The Resource Discovery phase includes the configuration and uniform descriptions of available resources such as sensors, actuators and other associated OBUs that form part of the EV and its infrastructure. The platform mostly relies on the sensors installed in the Nissan Leaf EV, such as temperature, tyre pressure, light, rain, ABS braking, speedometer, and gear sensors. Third-party sensors are also considered such as the GPS installed via the logger unit and the smartphone accelerometer and GPS sensors. The measurements from these sensors are communicated via the CAN as raw data that need to be interpreted. This phase also includes the discovery of other sensors such as the GPS and accelerometers in the smartphone used, and the GPS from LogCo.

While the Resource Discovery phase retrieves a set of available sensors to provide raw data, the Provisioning phase monitors the rules, ontologies, protocols, and semantic reasoning for data to be transmitted via the networks. For example, the CAN coordinates the data that is transmitted from various sensors in the EV and enforces the permissions to prevent unauthorised devices to retrieve data from the network.

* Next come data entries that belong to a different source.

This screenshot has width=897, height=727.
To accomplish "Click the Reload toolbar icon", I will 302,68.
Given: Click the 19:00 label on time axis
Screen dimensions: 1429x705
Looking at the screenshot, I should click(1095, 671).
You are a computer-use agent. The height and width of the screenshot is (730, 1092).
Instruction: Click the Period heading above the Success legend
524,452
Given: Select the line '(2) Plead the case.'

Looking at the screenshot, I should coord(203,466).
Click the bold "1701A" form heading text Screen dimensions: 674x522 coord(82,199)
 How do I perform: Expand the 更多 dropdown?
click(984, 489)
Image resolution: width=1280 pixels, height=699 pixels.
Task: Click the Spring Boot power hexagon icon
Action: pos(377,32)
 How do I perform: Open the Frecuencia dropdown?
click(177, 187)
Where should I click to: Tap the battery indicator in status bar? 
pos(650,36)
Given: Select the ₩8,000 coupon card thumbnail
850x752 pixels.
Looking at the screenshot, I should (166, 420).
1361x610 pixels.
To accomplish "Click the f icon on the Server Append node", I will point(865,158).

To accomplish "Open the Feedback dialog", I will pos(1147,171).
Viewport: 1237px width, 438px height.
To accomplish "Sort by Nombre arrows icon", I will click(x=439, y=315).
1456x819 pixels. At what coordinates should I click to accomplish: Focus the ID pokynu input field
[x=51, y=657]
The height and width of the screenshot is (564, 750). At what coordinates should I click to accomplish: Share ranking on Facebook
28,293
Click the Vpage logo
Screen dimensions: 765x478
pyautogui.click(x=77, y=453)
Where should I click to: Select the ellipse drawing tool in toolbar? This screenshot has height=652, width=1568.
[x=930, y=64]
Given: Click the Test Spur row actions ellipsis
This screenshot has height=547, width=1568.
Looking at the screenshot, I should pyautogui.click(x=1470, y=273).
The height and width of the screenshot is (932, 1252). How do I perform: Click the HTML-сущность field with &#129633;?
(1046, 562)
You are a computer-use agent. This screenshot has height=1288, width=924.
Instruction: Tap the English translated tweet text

When adopting the platform in the case study of Emobi, two popular methods for extracting raw data were used as described in Wang et al. [18] and Tseng et al. [22]. The first method used a GPS logger installed by LogCo to extract data from the CAN. This approach is like the ‘sniffing tool’ approach where CAN message traffic is observed and requires knowledge of CAN protocols to program firmware to record and extract the CAN packets [22]. The second method, and an easier way to extract data, is to use an OBD dongle, which plugs into an OBD-II port generally situated in the cabin of the EV. The OBD dongle is programmed to interpret the CAN message traffic and parses them to return human readable parameters based on OBD conversion rules. The data were logged at a 5 Hz frequency as in Wang et al. [18] and De Cauwer et al. [12].

4.3 Data Fusion Phase

The Data Fusion phase acts as a distributed knowledge base within the EV and IoT ecosystem. Data interoperability is important in this phase. It is worth noting that service providers (e.g. charging station providers) are responsible for their own data management platforms, which are characterised by their own data representation formats [4]. As mentioned before, the Data Integration Platform does not aim to replace existing systems but is rather aimed at serving as a data collector or integrated repository for EV data management. Raw data originating from the EV and other smart devices (smartphone GPS sensors) are integrated or ‘fused’ to attain a higher level of intelligence.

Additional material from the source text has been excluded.